» EXTRAIT DU DOCUMENT:
De son côté, Bertrand de Bellabre, entraîneur de nombreux cavaliers tricolores de premier plan comme Nicolas Delmotte ou Julien Épaillard et ancien adjoint de Patrick Caron, pour lequel il a supervisé les équipes de France Juniors et Jeunes Cavaliers, est plus sceptique mais ne se dit pas opposé à l’instauration de règles. “L’éducation est la priorité, ce qui ne signifie pas que je sois opposé à la création d’une charte, qui serait symbolique. Les États-Unis et l’Allemagne ont également fait face à des affaires ces dernières années (faisant notamment référence à la suspension définitive de Georges Morris par SafeSport pour “méconduite sexuelle impliquant un mineur” et à une affaire mettant en cause un Jeune Cavalier allemand, qui aurait abusé de plusieurs jeunes filles après les avoir fait boire lors des championnats d’Europe Jeunes de 2017, ndlr) et ont créé des règlements. Cela peut être une piste pour l’avenir. De nos jours, les entraîneurs, comme les professeurs des écoles, doivent faire davantage attention à ce qu’ils font. Il y a vingt ans, un prof pouvait faire un câlin à un élève triste pour le consoler. Aujourd’hui, cela ne peut plus arriver. Lorsque je faisais partie du staff fédéral aux côtés de Patrick Caron, sous la présidence de Pierre Durand (président de la FFE de juin 1993 à mars 1998, ndlr), je n’ai jamais entendu la moindre histoire ou rumeur d’ordre sexuel. Les jeunes avaient évidemment des histoires entre eux, mais je n’ai pas le souvenir d’avoir été confronté à des faits d’abus ou d’agressions. Honnêtement, je n’ai pas vraiment suivi l’actualité à ce sujet et nous en parlons très peu à haut niveau. La parole se libère et c’est très bien, même si j’ai toujours un peu de mal à comprendre pourquoi certaines victimes attendent vingt ou trente ans avant de parler...”

» DONNÉES SOURCES:
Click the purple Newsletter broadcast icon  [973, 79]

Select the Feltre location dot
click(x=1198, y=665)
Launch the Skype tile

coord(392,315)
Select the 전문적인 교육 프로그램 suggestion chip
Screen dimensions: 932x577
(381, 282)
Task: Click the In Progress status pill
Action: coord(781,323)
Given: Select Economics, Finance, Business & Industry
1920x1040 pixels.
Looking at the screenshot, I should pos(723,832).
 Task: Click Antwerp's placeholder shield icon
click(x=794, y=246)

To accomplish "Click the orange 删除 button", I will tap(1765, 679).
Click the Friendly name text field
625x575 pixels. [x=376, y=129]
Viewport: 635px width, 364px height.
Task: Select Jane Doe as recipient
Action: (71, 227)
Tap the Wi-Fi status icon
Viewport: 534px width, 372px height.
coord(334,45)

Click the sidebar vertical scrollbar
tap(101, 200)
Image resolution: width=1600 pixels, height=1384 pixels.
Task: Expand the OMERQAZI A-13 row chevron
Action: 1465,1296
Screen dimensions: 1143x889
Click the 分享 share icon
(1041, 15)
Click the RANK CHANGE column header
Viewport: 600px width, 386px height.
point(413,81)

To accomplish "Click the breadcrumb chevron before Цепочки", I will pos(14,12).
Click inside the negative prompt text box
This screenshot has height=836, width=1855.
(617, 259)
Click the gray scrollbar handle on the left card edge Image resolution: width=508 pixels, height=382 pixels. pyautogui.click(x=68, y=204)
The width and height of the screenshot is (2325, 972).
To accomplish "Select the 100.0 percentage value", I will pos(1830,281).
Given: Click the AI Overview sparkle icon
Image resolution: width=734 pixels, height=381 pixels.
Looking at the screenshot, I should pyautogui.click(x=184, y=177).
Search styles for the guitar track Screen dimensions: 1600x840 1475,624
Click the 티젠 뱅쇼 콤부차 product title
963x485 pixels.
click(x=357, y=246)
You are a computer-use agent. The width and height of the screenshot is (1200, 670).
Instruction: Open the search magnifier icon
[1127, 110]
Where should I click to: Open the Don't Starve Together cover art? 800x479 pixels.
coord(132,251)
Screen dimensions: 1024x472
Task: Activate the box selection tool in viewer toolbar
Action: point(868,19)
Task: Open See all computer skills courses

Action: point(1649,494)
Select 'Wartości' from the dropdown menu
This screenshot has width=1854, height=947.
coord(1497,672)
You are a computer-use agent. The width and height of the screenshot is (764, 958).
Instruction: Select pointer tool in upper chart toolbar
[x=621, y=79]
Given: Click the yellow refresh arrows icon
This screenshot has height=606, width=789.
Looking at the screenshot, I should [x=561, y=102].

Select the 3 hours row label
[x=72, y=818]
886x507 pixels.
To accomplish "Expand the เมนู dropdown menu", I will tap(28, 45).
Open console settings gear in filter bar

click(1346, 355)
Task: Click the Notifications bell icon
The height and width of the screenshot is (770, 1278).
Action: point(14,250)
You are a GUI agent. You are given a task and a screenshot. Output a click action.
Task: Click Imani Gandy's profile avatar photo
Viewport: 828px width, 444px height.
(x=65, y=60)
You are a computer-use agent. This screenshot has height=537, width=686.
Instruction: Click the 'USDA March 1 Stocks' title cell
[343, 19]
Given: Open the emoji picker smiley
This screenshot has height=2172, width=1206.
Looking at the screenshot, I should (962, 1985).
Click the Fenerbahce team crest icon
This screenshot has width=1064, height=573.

» CONSIGNE A:
Répondez à ces questions sur l'extrait consacré à Bertrand de Bellabre :
(i) Quels cavaliers tricolores de premier plan sont cités parmi ceux qu'il entraîne ?
(ii) Pendant quelle période Pierre Durand a-t-il présidé la FFE ?
(iii) D'après lui, que pouvait faire un professeur il y a vingt ans ?
» CONSIGNE B:
Prolongez l'extrait consacré aux propos de Bertrand de Bellabre en reprenant après sa dernière phrase.

» RÉSULTAT A:
(i) Nicolas Delmotte et Julien Épaillard.
(ii) De juin 1993 à mars 1998.
(iii) Faire un câlin à un élève triste pour le consoler.

» RÉSULTAT B:
Son de cloche similaire du côté de Sabrine Delaveau, directrice et fondatrice de l’Académie Delaveau, établissement de sport-études implanté dans le Calvados depuis 2019, qui estime que le bon sens devrait suffire à lutter contre ce fléau. “Ce sujet a fait l’objet d’une discussion entre Claude Castex (coach de l’académie, ndlr) et moi. Heureusement, ces problèmes ne se posent pas dans notre structure, où il règne une vraie confiance et une ambiance familiale”, assure l’ancienne journaliste et écrivaine. “Aujourd’hui, les entraîneurs ne peuvent plus se permettre de faire certaines choses qui pourraient être mal interprétées, ni tenir certains propos trop familiers. Personnellement, je ne pense pas qu’il faille instaurer un règlement car je n’ai pas envie de rentrer dans une ère du politiquement correct, où plus personne n’aurait la possibilité d’être spontané. Par nature, les adolescents sont dans une phase de construction. À cette période de leur vie, ils peuvent être d’une grande fragilité et nourrir une relation fusionnelle avec leur entraîneur. D’où la nécessité de faire tout particulièrement attention aux rapports que l’on entretient avec eux.”

GRANDPRIX continue à recueillir les témoignages de victimes et entend participer à son échelle au mouvement de la libération de la parole.